Synopsis: Thora is a glorified prisoner in the home of the Kaiser, a man who invaded her country and stole her people. Ten years of parties, wearing ash crowns and being punished for any discord incited by the slaves, Thora has learnt her role and how to play it. But after the Kaiser orders her to kill the rebel’s leader, she knows time is running out not just for herself, but what remains of her country. Can she shed her Ash Princess title and become Queen Theodosia?
I wish we could’ve seen more of Astrea than just the castle and the surrounding waters. However, I couldn’t imagine the story having the same feel to it if the events weren’t confined to one building. All the decisions are made under stress and having those choices play out in the castle adds the understanding of being imprisoned and downtrodden. The lack of freedom for Thora grows more and more stifling as her plot unfolds and I definitely felt that along with her.
Thora was hard to connect with at first. I imagine after ten years of continuous torture and humiliation anyone would become almost numb but I personally couldn’t connect to her at the beginning. By the end, I was rooting for her. I understood her more than I thought I would. She came across really human; full of difficult emotions to decipher and overcome. So many conflicting thoughts and feelings that she had to wade through to get to freedom. Her decisions were ruthless and her bravery is pretty amazing. Definitely a character to keep my eye on.
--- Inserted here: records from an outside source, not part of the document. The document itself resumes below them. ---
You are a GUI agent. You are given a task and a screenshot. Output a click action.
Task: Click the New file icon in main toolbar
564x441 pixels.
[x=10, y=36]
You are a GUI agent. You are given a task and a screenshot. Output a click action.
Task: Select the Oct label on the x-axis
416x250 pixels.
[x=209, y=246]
There is a slight love triangle in this. Luckily, I went into this book prepared for it and I agree that it really doesn’t take anything away from the story itself. I imagine Sebastian will play with this thread more in the sequel. Blaise is the childhood friend; plenty of memories shared and perhaps a relationship would have blossomed if the siege never happened. Soren is the son of the Kaiser, he’s a warrior who’s sentenced many of her people to death but he’s his own man and shows kindness where many others do not. Personally I don’t have a preference, neither are favourable choices but both bring something out in Thora that the other can’t.
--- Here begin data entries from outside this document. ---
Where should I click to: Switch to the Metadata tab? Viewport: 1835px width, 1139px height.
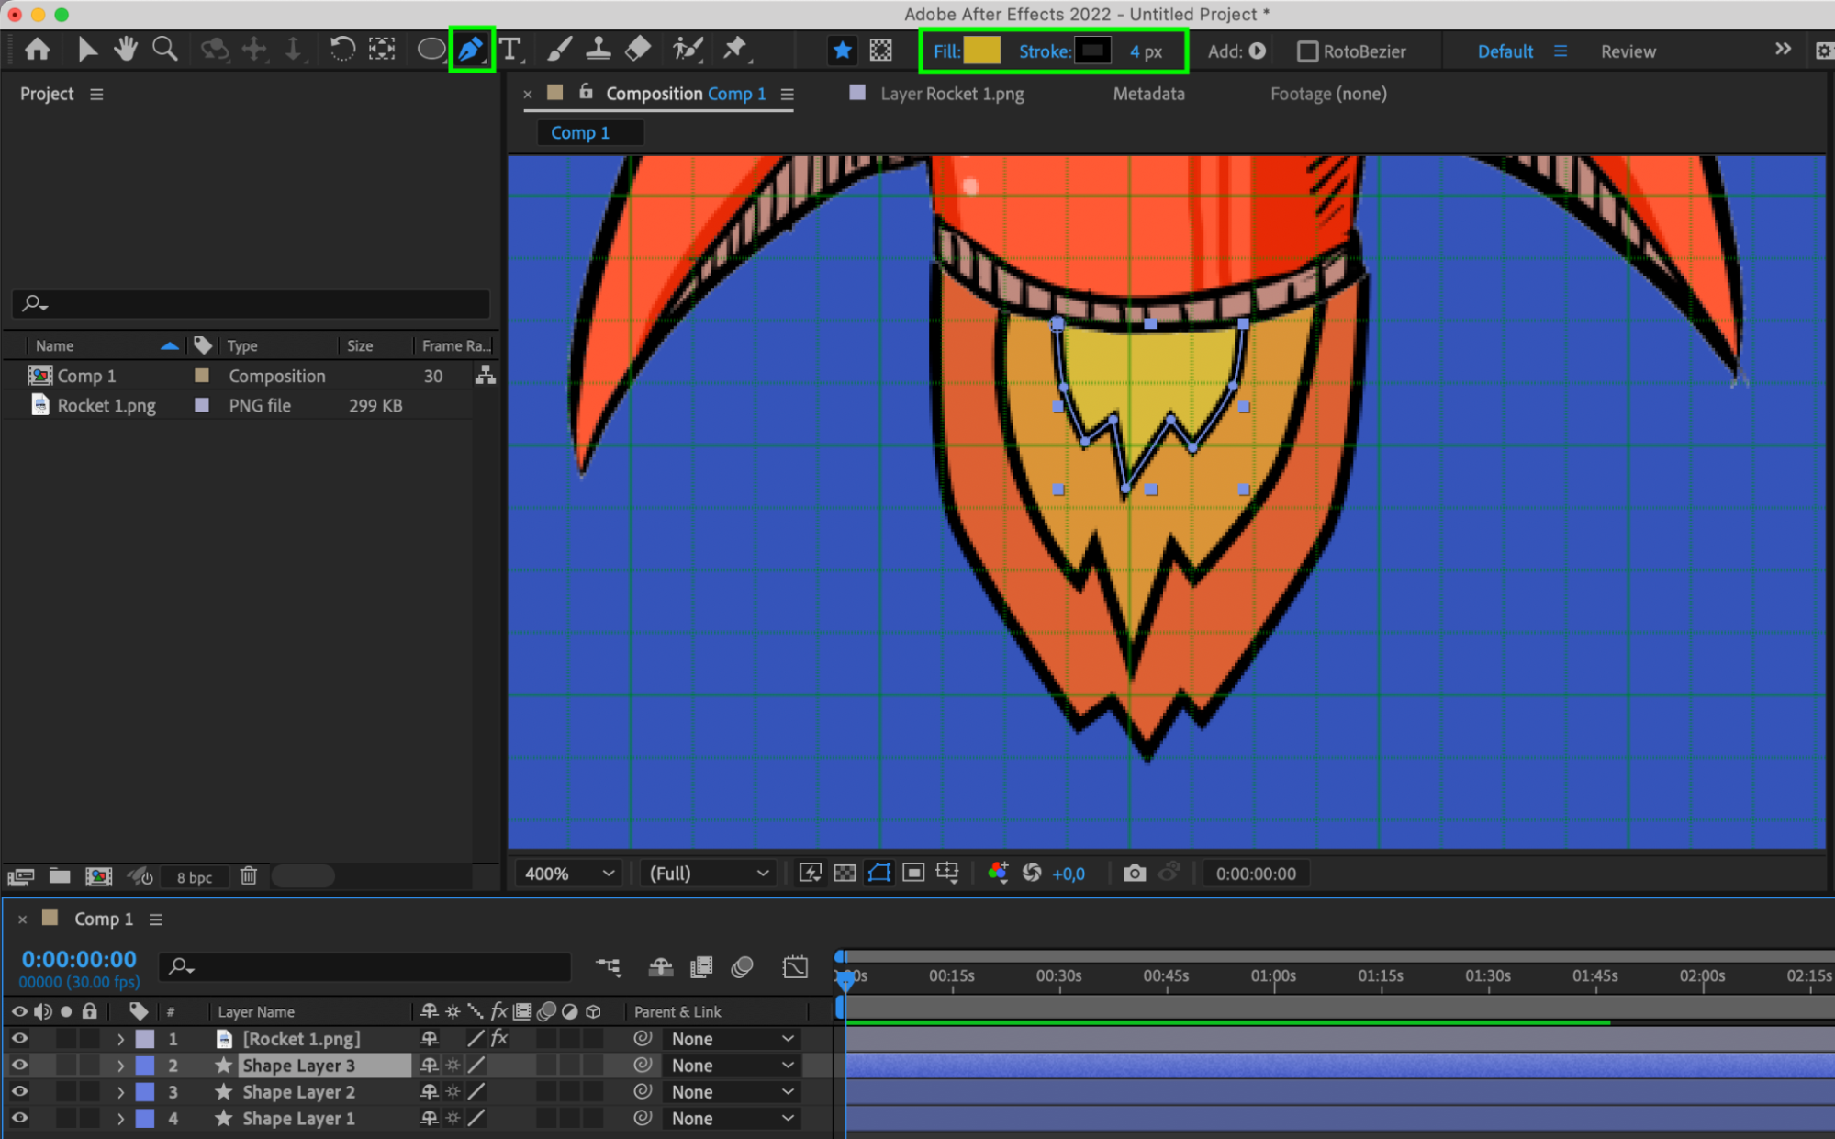click(1148, 94)
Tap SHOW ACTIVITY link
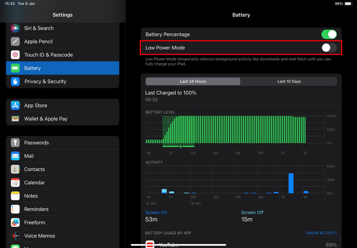Screen dimensions: 357x248 pos(322,233)
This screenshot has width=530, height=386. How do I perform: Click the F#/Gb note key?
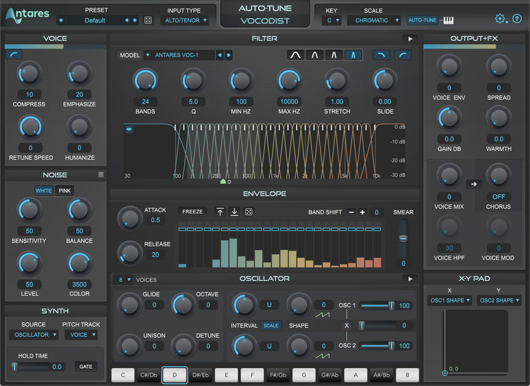coord(278,375)
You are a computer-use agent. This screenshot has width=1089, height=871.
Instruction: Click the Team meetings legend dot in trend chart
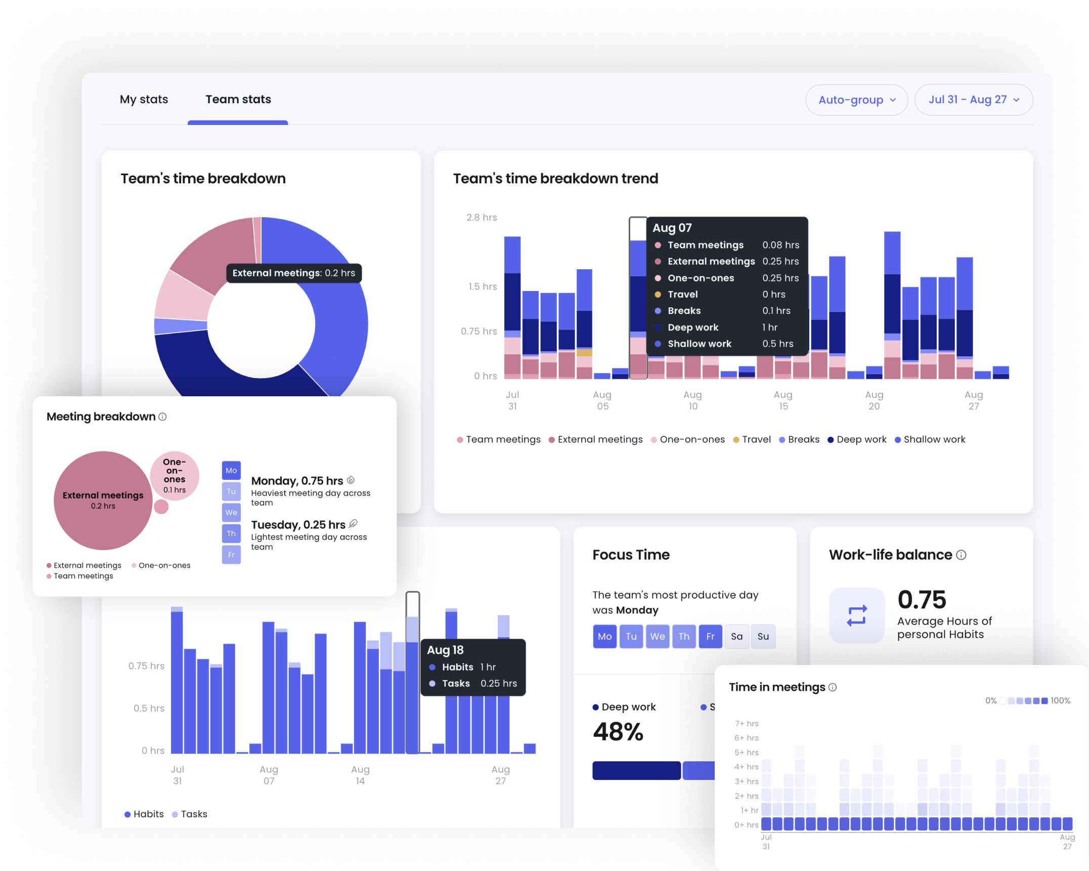click(x=460, y=439)
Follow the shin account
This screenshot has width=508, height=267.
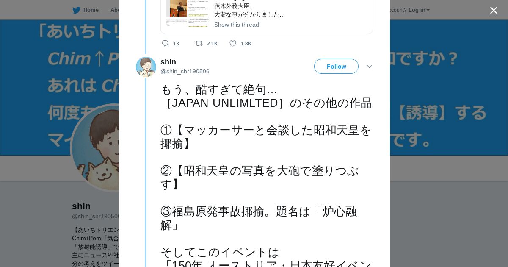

I can see a few readers potentially becoming bored by this book but I found that the lulls in the pacing gave you time to reflect on some of the events. There are some very bloody scenes, torture is not shied away from here. For once, I actually think that all the violence in a book was completely necessary. It’s brutal; it’s not a happy story so why not show the truth of it? Ash Princess isn’t what I was expecting it to be, but my interest has been piqued. Stay tuned.
“I was a princess made of ashes; there is nothing left of me to burn.
Now it’s time for a queen to rise.”
I received this in Shelflove Crate’s April ‘Magical Manipulators’ box.